◆ DIRECTIONS: Output the records as a JSON list of strings, one string per line, with blank lines omitted.

◆ DATA EXCERPTS:

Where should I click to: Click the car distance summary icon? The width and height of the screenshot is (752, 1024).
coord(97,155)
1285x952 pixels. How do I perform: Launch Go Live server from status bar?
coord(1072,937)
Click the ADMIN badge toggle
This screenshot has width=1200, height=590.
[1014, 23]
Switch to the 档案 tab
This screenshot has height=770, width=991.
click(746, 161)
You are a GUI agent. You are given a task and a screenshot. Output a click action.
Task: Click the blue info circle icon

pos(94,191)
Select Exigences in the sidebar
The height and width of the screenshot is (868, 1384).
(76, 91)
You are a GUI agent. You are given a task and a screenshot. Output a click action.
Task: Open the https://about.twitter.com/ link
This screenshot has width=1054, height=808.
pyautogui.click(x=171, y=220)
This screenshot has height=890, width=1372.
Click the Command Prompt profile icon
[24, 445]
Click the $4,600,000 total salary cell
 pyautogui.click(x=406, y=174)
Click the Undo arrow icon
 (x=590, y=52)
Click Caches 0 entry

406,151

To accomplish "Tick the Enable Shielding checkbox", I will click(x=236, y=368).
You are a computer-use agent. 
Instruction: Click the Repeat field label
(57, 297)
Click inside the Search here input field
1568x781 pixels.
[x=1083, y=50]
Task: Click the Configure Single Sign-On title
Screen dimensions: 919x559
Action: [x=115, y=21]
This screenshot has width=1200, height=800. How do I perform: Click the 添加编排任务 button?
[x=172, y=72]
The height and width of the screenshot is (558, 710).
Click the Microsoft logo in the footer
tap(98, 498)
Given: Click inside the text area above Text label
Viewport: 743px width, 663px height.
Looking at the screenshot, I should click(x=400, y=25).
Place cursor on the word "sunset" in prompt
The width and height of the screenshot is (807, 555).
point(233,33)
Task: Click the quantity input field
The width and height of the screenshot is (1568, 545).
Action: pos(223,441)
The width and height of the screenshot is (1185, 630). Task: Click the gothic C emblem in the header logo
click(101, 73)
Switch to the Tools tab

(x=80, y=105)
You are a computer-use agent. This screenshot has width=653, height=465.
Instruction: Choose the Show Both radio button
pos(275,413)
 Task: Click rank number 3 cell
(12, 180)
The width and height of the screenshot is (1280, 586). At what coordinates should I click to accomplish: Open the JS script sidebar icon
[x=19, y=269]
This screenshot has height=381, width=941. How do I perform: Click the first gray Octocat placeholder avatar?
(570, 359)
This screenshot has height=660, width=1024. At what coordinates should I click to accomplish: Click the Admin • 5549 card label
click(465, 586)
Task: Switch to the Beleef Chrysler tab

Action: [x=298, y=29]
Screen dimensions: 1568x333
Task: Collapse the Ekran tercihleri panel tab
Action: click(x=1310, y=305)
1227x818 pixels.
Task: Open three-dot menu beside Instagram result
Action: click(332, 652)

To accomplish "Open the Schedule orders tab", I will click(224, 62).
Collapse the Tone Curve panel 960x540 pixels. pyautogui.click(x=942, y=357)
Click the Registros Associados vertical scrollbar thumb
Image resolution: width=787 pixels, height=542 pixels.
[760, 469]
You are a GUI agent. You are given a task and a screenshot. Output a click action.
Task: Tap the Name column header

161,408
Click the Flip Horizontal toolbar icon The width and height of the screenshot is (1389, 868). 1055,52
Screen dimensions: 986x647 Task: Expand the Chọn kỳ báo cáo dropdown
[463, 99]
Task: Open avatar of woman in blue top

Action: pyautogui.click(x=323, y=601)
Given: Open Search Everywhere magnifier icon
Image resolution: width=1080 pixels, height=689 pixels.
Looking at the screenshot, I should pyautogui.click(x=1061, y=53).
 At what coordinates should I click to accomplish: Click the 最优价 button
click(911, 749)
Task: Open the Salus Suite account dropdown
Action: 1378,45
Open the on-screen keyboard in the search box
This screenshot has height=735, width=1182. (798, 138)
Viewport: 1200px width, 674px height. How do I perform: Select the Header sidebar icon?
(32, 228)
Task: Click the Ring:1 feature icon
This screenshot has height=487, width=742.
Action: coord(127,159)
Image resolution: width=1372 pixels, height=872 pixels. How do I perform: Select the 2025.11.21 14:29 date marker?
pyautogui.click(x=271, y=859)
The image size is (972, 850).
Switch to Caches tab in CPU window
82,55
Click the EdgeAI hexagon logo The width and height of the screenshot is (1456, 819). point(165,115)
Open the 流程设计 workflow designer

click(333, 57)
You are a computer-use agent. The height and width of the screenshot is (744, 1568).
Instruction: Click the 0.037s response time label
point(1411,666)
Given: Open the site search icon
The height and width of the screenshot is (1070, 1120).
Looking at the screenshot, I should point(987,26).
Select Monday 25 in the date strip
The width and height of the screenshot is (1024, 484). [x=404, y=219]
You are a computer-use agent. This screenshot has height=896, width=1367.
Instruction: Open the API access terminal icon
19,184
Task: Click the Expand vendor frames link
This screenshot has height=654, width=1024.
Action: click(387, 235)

◆ SOLUTION BELOW:
[
  "Where should I click to: Click the car distance summary icon? The width and height of the screenshot is (752, 1024).",
  "coord(97,155)",
  "1285x952 pixels. How do I perform: Launch Go Live server from status bar?",
  "coord(1072,937)",
  "Click the ADMIN badge toggle",
  "This screenshot has width=1200, height=590.",
  "[1014, 23]",
  "Switch to the 档案 tab",
  "This screenshot has height=770, width=991.",
  "click(746, 161)",
  "You are a GUI agent. You are given a task and a screenshot. Output a click action.",
  "Task: Click the blue info circle icon",
  "pos(94,191)",
  "Select Exigences in the sidebar",
  "The height and width of the screenshot is (868, 1384).",
  "(76, 91)",
  "You are a GUI agent. You are given a task and a screenshot. Output a click action.",
  "Task: Open the https://about.twitter.com/ link",
  "This screenshot has width=1054, height=808.",
  "pyautogui.click(x=171, y=220)",
  "This screenshot has height=890, width=1372.",
  "Click the Command Prompt profile icon",
  "[24, 445]",
  "Click the $4,600,000 total salary cell",
  " pyautogui.click(x=406, y=174)",
  "Click the Undo arrow icon",
  " (x=590, y=52)",
  "Click Caches 0 entry",
  "406,151",
  "To accomplish \"Tick the Enable Shielding checkbox\", I will click(x=236, y=368).",
  "You are a computer-use agent. ",
  "Instruction: Click the Repeat field label",
  "(57, 297)",
  "Click inside the Search here input field",
  "1568x781 pixels.",
  "[x=1083, y=50]",
  "Task: Click the Configure Single Sign-On title",
  "Screen dimensions: 919x559",
  "Action: [x=115, y=21]",
  "This screenshot has width=1200, height=800. How do I perform: Click the 添加编排任务 button?",
  "[x=172, y=72]",
  "The height and width of the screenshot is (558, 710).",
  "Click the Microsoft logo in the footer",
  "tap(98, 498)",
  "Given: Click inside the text area above Text label",
  "Viewport: 743px width, 663px height.",
  "Looking at the screenshot, I should click(x=400, y=25).",
  "Place cursor on the word \"sunset\" in prompt",
  "The width and height of the screenshot is (807, 555).",
  "point(233,33)",
  "Task: Click the quantity input field",
  "The width and height of the screenshot is (1568, 545).",
  "Action: pos(223,441)",
  "The width and height of the screenshot is (1185, 630). Task: Click the gothic C emblem in the header logo",
  "click(101, 73)",
  "Switch to the Tools tab",
  "(x=80, y=105)",
  "You are a computer-use agent. This screenshot has width=653, height=465.",
  "Instruction: Choose the Show Both radio button",
  "pos(275,413)",
  " Task: Click rank number 3 cell",
  "(12, 180)",
  "The width and height of the screenshot is (1280, 586). At what coordinates should I click to accomplish: Open the JS script sidebar icon",
  "[x=19, y=269]",
  "This screenshot has height=381, width=941. How do I perform: Click the first gray Octocat placeholder avatar?",
  "(570, 359)",
  "This screenshot has height=660, width=1024. At what coordinates should I click to accomplish: Click the Admin • 5549 card label",
  "click(465, 586)",
  "Task: Switch to the Beleef Chrysler tab",
  "Action: [x=298, y=29]",
  "Screen dimensions: 1568x333",
  "Task: Collapse the Ekran tercihleri panel tab",
  "Action: click(x=1310, y=305)",
  "1227x818 pixels.",
  "Task: Open three-dot menu beside Instagram result",
  "Action: click(332, 652)",
  "To accomplish \"Open the Schedule orders tab\", I will click(224, 62).",
  "Collapse the Tone Curve panel 960x540 pixels. pyautogui.click(x=942, y=357)",
  "Click the Registros Associados vertical scrollbar thumb",
  "Image resolution: width=787 pixels, height=542 pixels.",
  "[760, 469]",
  "You are a GUI agent. You are given a task and a screenshot. Output a click action.",
  "Task: Tap the Name column header",
  "161,408",
  "Click the Flip Horizontal toolbar icon The width and height of the screenshot is (1389, 868). 1055,52",
  "Screen dimensions: 986x647 Task: Expand the Chọn kỳ báo cáo dropdown",
  "[463, 99]",
  "Task: Open avatar of woman in blue top",
  "Action: pyautogui.click(x=323, y=601)",
  "Given: Open Search Everywhere magnifier icon",
  "Image resolution: width=1080 pixels, height=689 pixels.",
  "Looking at the screenshot, I should pyautogui.click(x=1061, y=53).",
  " At what coordinates should I click to accomplish: Click the 最优价 button",
  "click(911, 749)",
  "Task: Open the Salus Suite account dropdown",
  "Action: 1378,45",
  "Open the on-screen keyboard in the search box",
  "This screenshot has height=735, width=1182. (798, 138)",
  "Viewport: 1200px width, 674px height. How do I perform: Select the Header sidebar icon?",
  "(32, 228)",
  "Task: Click the Ring:1 feature icon",
  "This screenshot has height=487, width=742.",
  "Action: coord(127,159)",
  "Image resolution: width=1372 pixels, height=872 pixels. How do I perform: Select the 2025.11.21 14:29 date marker?",
  "pyautogui.click(x=271, y=859)",
  "The image size is (972, 850).",
  "Switch to Caches tab in CPU window",
  "82,55",
  "Click the EdgeAI hexagon logo The width and height of the screenshot is (1456, 819). point(165,115)",
  "Open the 流程设计 workflow designer",
  "click(333, 57)",
  "You are a computer-use agent. The height and width of the screenshot is (744, 1568).",
  "Instruction: Click the 0.037s response time label",
  "point(1411,666)",
  "Given: Open the site search icon",
  "The height and width of the screenshot is (1070, 1120).",
  "Looking at the screenshot, I should point(987,26).",
  "Select Monday 25 in the date strip",
  "The width and height of the screenshot is (1024, 484). [x=404, y=219]",
  "You are a computer-use agent. This screenshot has height=896, width=1367.",
  "Instruction: Open the API access terminal icon",
  "19,184",
  "Task: Click the Expand vendor frames link",
  "This screenshot has height=654, width=1024.",
  "Action: click(387, 235)"
]